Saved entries
###

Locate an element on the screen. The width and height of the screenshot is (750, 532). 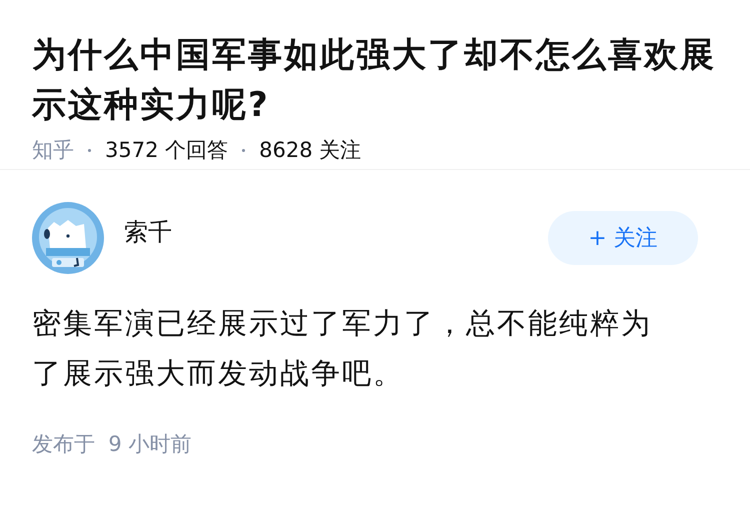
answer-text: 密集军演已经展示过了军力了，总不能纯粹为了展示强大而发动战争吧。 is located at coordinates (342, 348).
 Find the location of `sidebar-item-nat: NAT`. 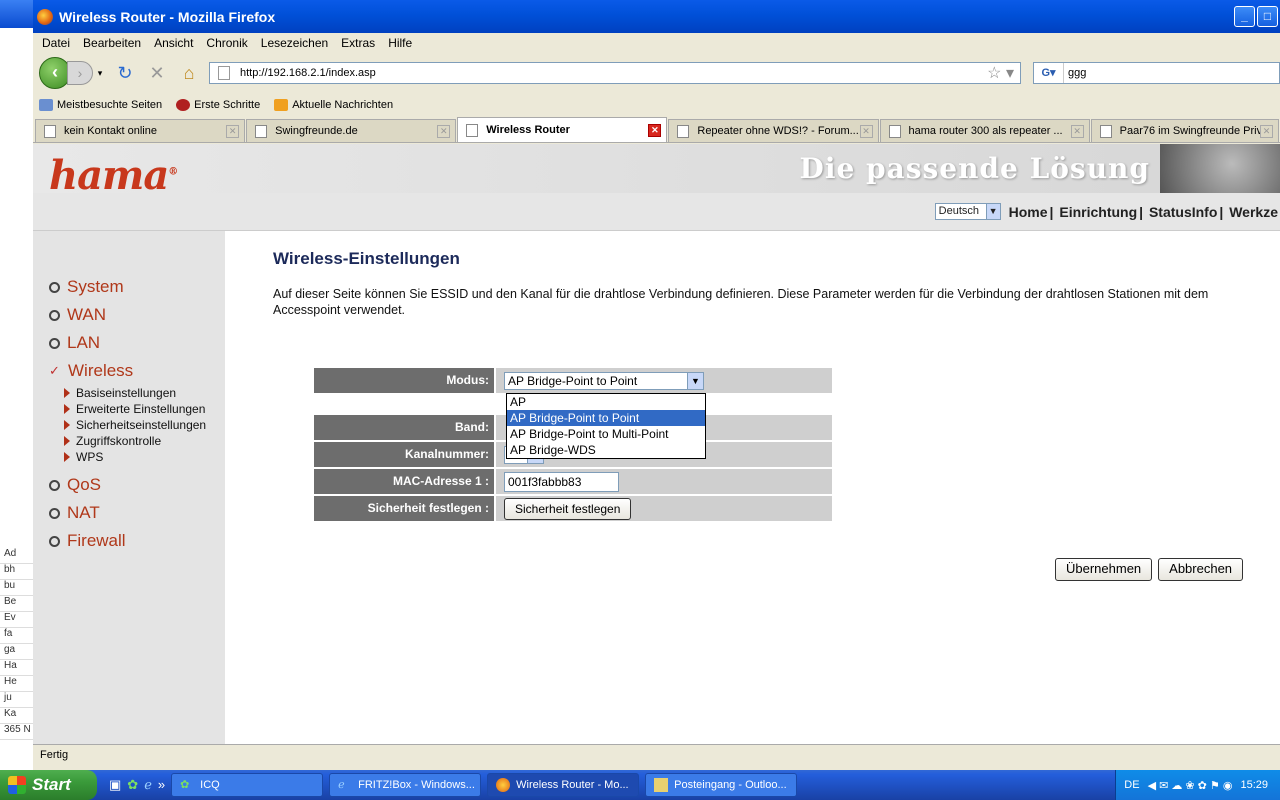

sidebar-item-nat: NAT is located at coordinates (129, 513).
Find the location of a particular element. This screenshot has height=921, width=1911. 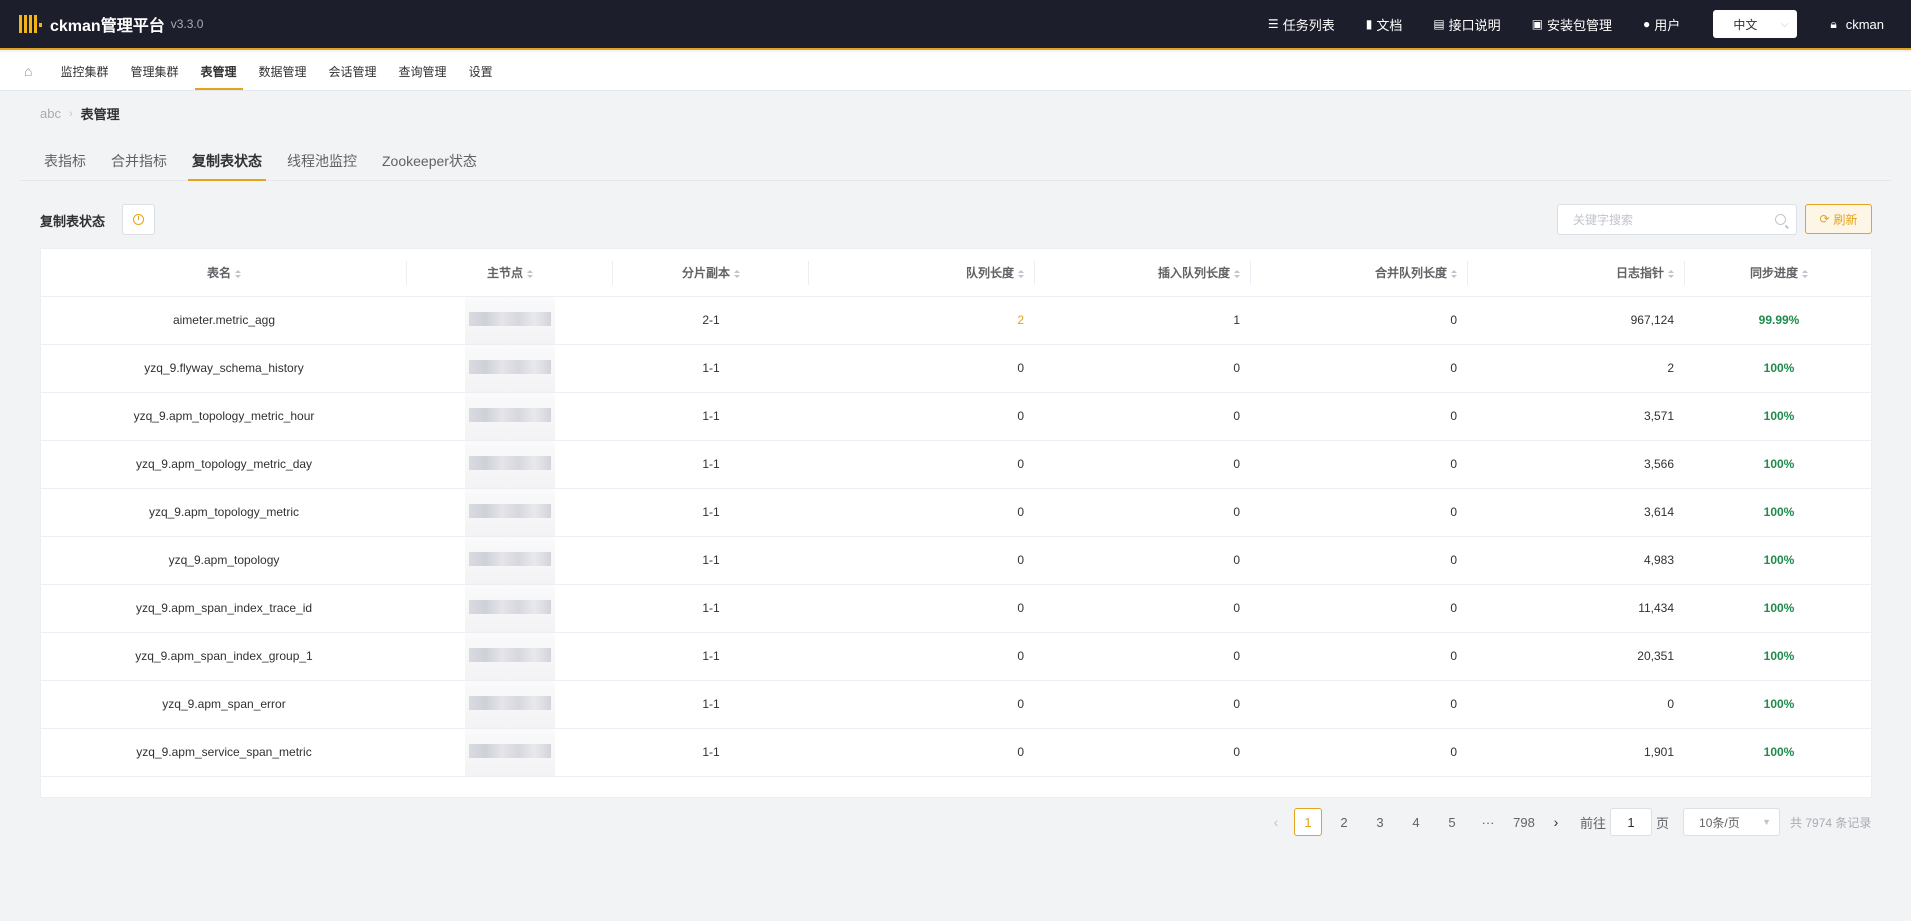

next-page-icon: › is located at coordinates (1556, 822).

###

• **Aim of the exercise**
Arrange the listing's lines from the one containing "Find the location of a" through the end of the listing, inclusive, as a numbered list, dropping blank lines and leaving out the pictures.

• **Answer box**
1. Find the location of a particular element. This screenshot has height=921, width=1911. 
2. next-page-icon: › is located at coordinates (1556, 822).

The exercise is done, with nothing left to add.